Le fonds de pension californien CalPERS a annoncé, ce 20 septembre, la nomination de Charles Asubonten au poste de de directeur financier (« chief financial officer »). L’intéressé prendra officiellement ses fonctions le 2 octobre 2017. Il remplace ainsi Marlene Timberlake D’Adamo, qui officiait en qualité de directrice financière par intérim. Cette dernière reprendra son poste de directrice de la conformité. Charles Asubonten compte plus de 20 ans d’expérience dans le secteur de la finance. Dernièrement, il a occupé la fonction de « managing director » au sein de sociétés de capital-investissement.
La Banque Cantonale de Genève (BCGE) accélère l’expansion de ses activités malgré un contexte financier difficile et une concurrence intense, rapporte L’Agefi suisse. BCGE prévoit une hausse de sa rentabilité pour 2017 par rapport à 2016, selon son directeur général, Blaise Goetschin présent le 20 septembre à Zurich dans le cadre du salon Investora. Elle met l’accent sur le développement de secteurs d’affaires qui sont moins voraces en capital, à l’instar du private banking, de l’asset management, des fonds d’investissement, des fusions-acquisitions ou encore du conseil en ingénierie financière. Ses principaux concurrents sont Credit Suisse, UBS ou Credit Agricole et non Raiffeisen.
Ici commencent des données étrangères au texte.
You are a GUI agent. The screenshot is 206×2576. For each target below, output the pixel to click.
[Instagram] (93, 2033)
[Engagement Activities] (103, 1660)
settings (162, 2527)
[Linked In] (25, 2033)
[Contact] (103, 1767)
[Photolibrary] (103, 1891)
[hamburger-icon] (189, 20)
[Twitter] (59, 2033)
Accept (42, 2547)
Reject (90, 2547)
Syz Wealth Management a conclu un accord de partenariat avec la société genevoise Wealth Solutions Partners pour externaliser sa sélection de fonds à destination de la clientèle privée, a appris Citywire Selector. Wealth Solutions Partners a été créé en août 2016 par Hervé Croset, ancien responsable de la sélection de fonds chez HSBC Private Bank. Dans le cadre de l’accord ainsi conclu, Wealth Solutions Partners contrôlera la liste de fonds « long-only » externes dédiés à la clientèle privée de Syz Wealth Management. Syz conservera toutefois la décision finale sur tous les fonds sélectionnés, l’adéquation des solutions d’investissement présentées aux clients relevant toujours de la responsabilité du groupe suisse. Cette externalisation a débuté le 1er août 2017.
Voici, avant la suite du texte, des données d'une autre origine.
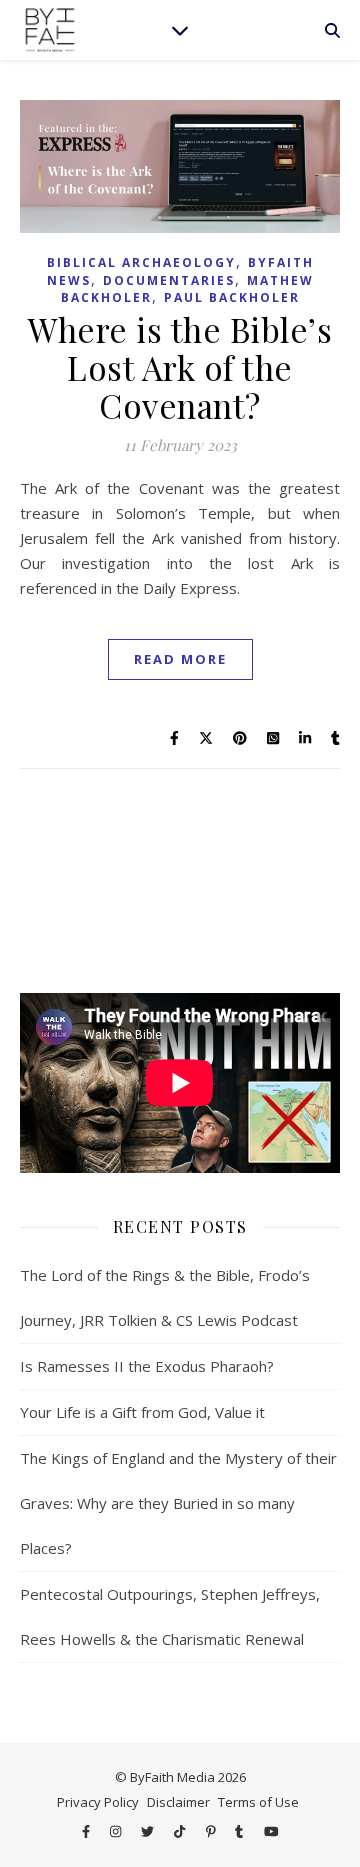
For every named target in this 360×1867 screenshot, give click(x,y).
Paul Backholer (232, 297)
Le gestionnaire d’actifs et de fortune britannique Smith & Williamson a nommé Matthew Finch en qualité de directeur associé (« associate director »), rapporte le site Investment Week. L’intéressé arrive en provenance de Barings où il travaillait depuis en tant que directeur commercial pour le marché « retail ». Avant cela, il avait officié chez Credit Suisse Asset Management.Chez Smith & Williamson, Matthew Finch travaillera aux côtés de Julian Polnik et Lucy Mitchell à la promotion des services de gestion de portefeuilles et de fonds discrétionnaires. Il sera rattaché à Mickey Morrisey, responsable des ventes « retail ».
Raisin, une plate-forme allemande de gestion de l'épargne créée en 2013, a annoncé l’acquisition de PBF Solutions, un spécialiste de la technologie financière basé à Manchester. Son objectif est «d’offrir des solutions complètes de collecte de l'épargne aux banques britanniques et autres fournisseurs, ainsi qu’une offre attrayante pour les épargnants britanniques». L’achat de PBF Solutions, lui aussi fondé en 2013, est le premier de l’histoire de Raisin, qui est aujourd’hui présent en Allemagne, en Autriche, en Espagne et en France. « A ce jour, plus de 90.000 clients européens ont investi plus de 4,3 milliards d’euros via la plate-forme Raisin», affirme la fintech, qui emploie 120 personnes et affirme travailler «en partenariat avec plus de 40 banques et institutions financières». PBF revendique également «plusieurs milliards de livres sterling de dépôts de particuliers» collectés par le biais d’une vingtaine de partenaires.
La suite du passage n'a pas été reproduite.